For scientists, this connection between the thickness of a bubble and the colors that appear on the surface provides a powerfully direct way of understanding a bubble’s properties.
“The system is telling you in real-time what’s going on inside by visually changing colors,” says Bhamla.
In their latest research, Bhamla and Fuller began by creating underwater soap bubbles. Then, using the tip of a submerged syringe, they pushed the bubbles up towards the surface. As the bubbles crowned out of the water and into the air, Bhamla and Fuller held them in position so that they only partially protruded out of the water. By fixing the bubbles in these positions — part underwater, part out of the water — they were able to pause the surface tension effects and “arrest” the flow of surfactant molecules.

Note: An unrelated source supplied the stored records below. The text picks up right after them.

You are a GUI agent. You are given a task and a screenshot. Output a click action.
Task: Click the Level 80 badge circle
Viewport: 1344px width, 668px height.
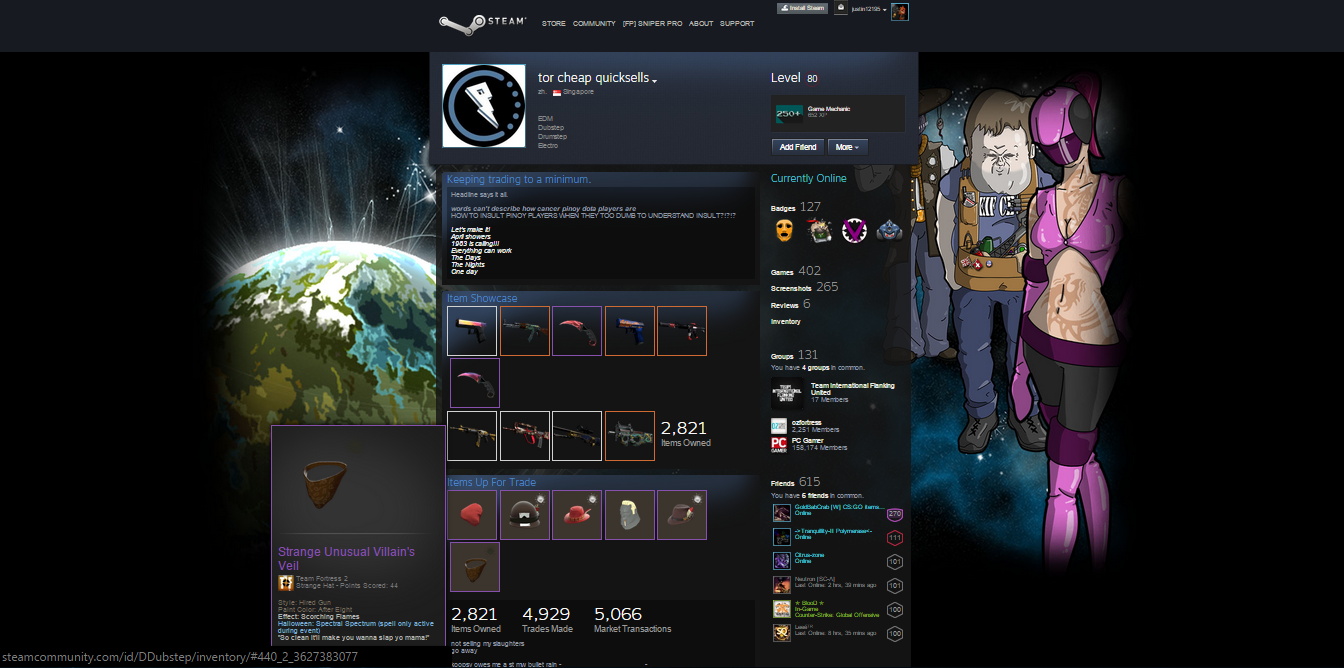click(811, 79)
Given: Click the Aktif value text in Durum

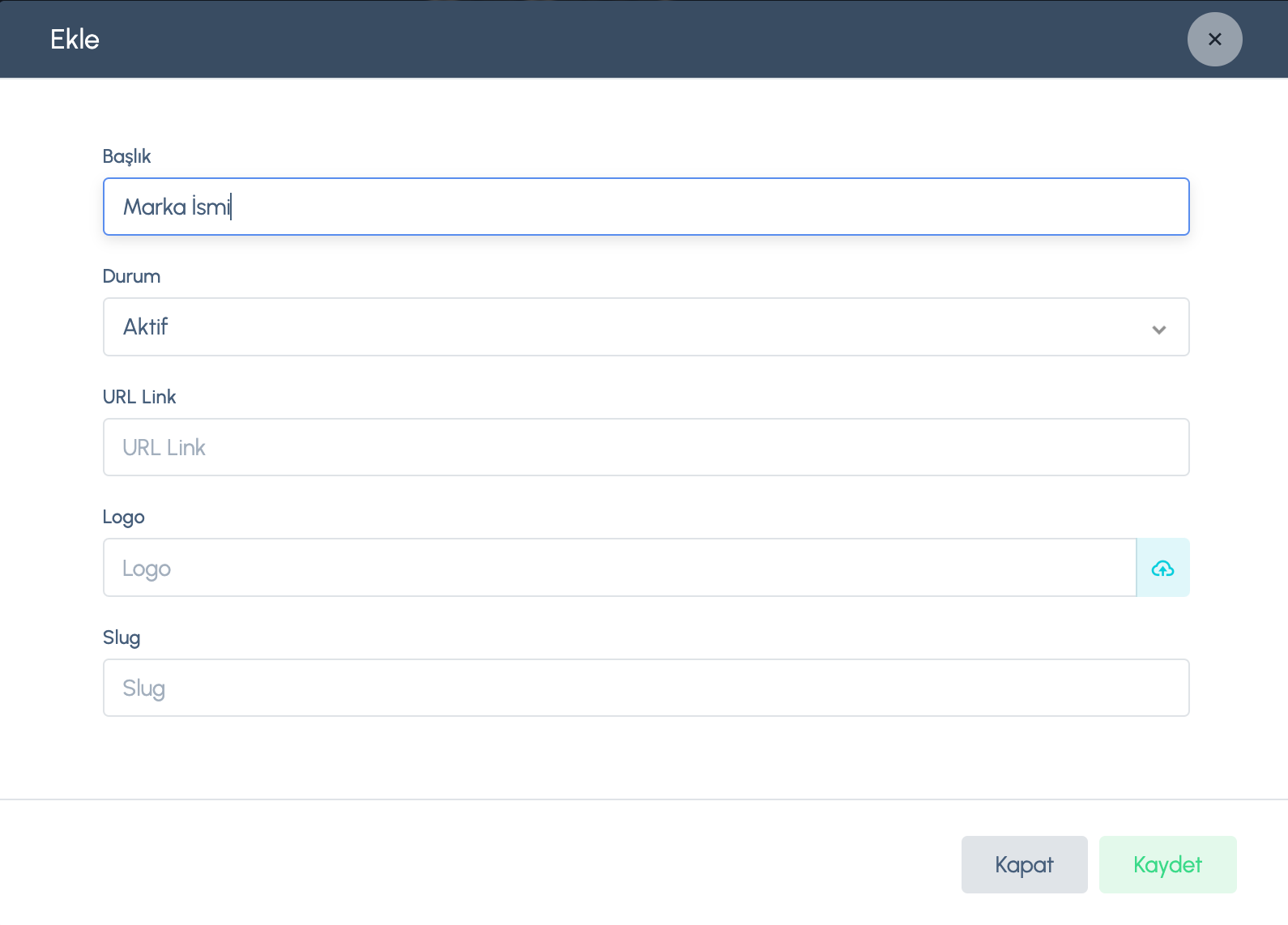Looking at the screenshot, I should [145, 326].
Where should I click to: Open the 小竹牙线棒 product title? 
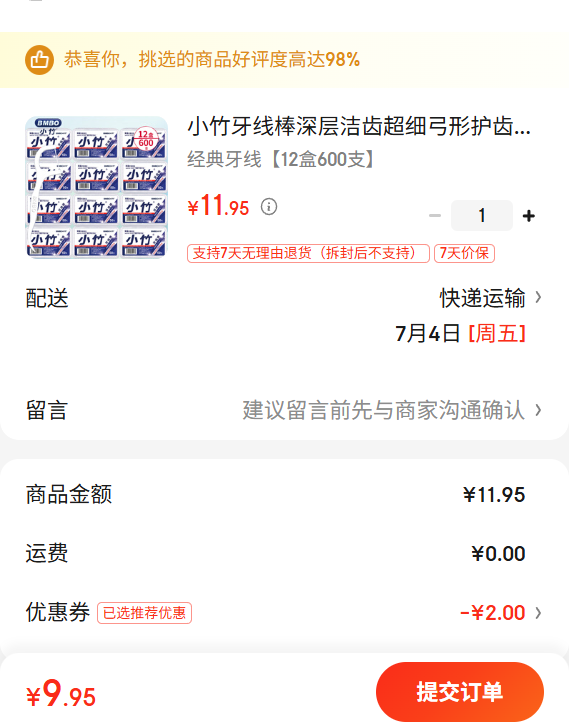point(359,126)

This pause was evident in photographs and videos taken of the bubbles as they protruded — instead of flowing, colors on the surface froze in fixed, symmetric patterns.
Bhamla and Fuller hope their technique will aid the development of products that depend on getting the surface of a bubble just right. This is important in many areas of medicine in particular. Doctors inject a thin, bubble-like film into the lungs of premature babies to help them begin breathing; researchers are also looking at using microscopic bubbles as drug-delivery systems. In all these areas, if the surface tension effects are not calibrated quite right, the bubbles pop too soon and the liquid that made them becomes a useless puddle.